Dataset entries:
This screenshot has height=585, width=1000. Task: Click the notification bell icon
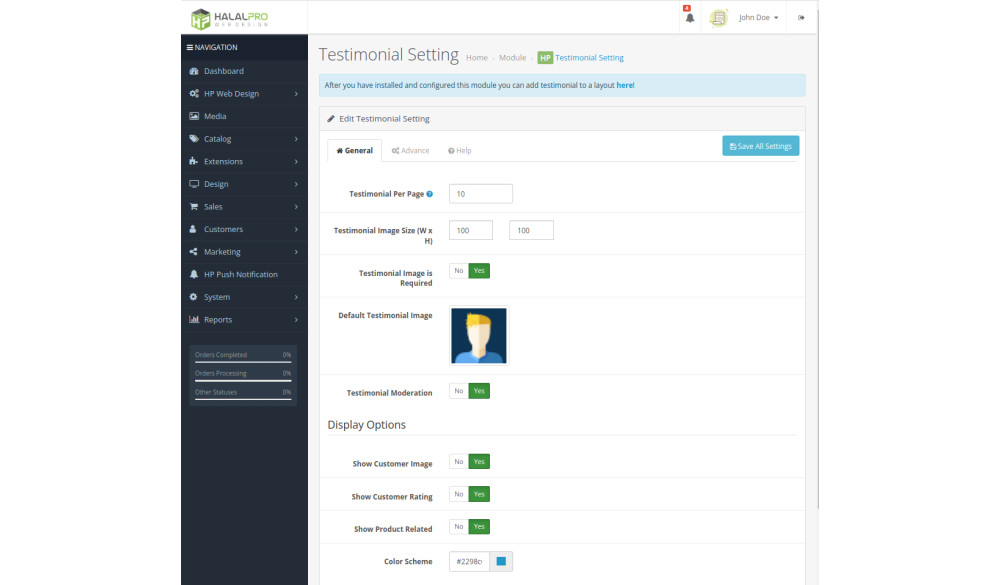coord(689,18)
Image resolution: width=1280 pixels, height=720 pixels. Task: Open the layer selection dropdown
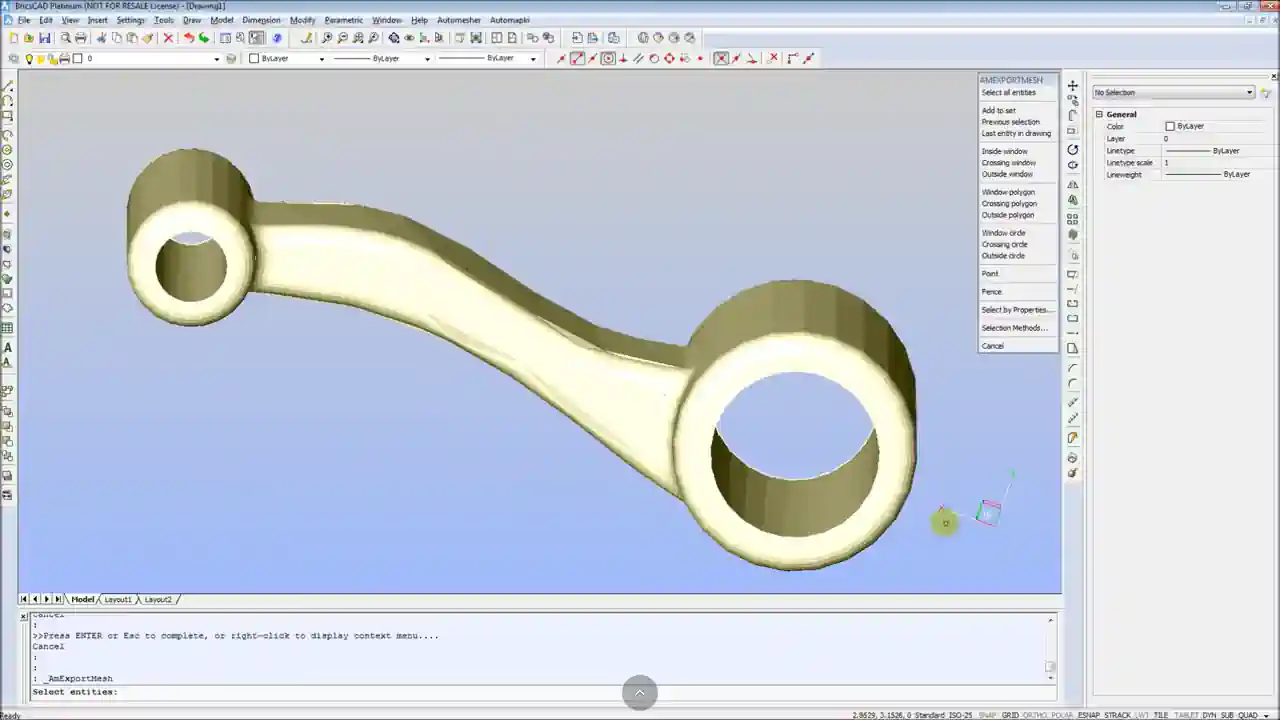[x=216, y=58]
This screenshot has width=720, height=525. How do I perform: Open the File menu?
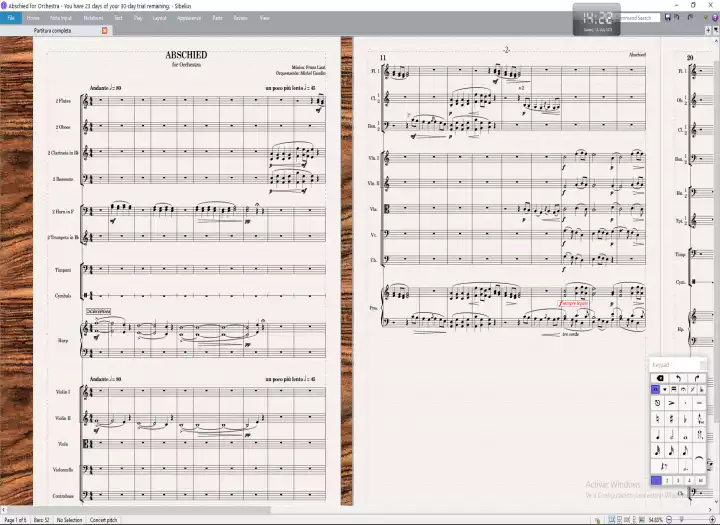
...
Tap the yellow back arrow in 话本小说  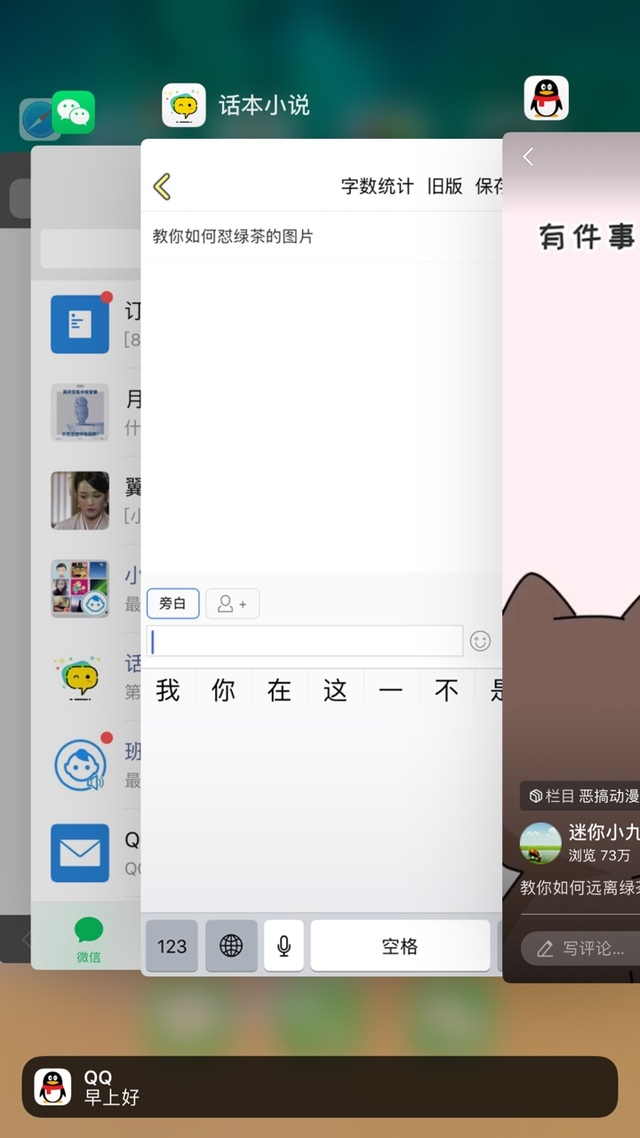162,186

Exercise: Repeat exactly, and only, the entries from the line with "This screenshot has height=585, width=1000." through the line with "This screenshot has width=720, height=525.". Pictures are skipped.

Finished task:
This screenshot has height=585, width=1000. Task: Click the notification bell icon
coord(689,18)
Image resolution: width=1280 pixels, height=720 pixels. Task: Open the layer selection dropdown
[x=216, y=58]
This screenshot has width=720, height=525. How do I perform: Open the File menu?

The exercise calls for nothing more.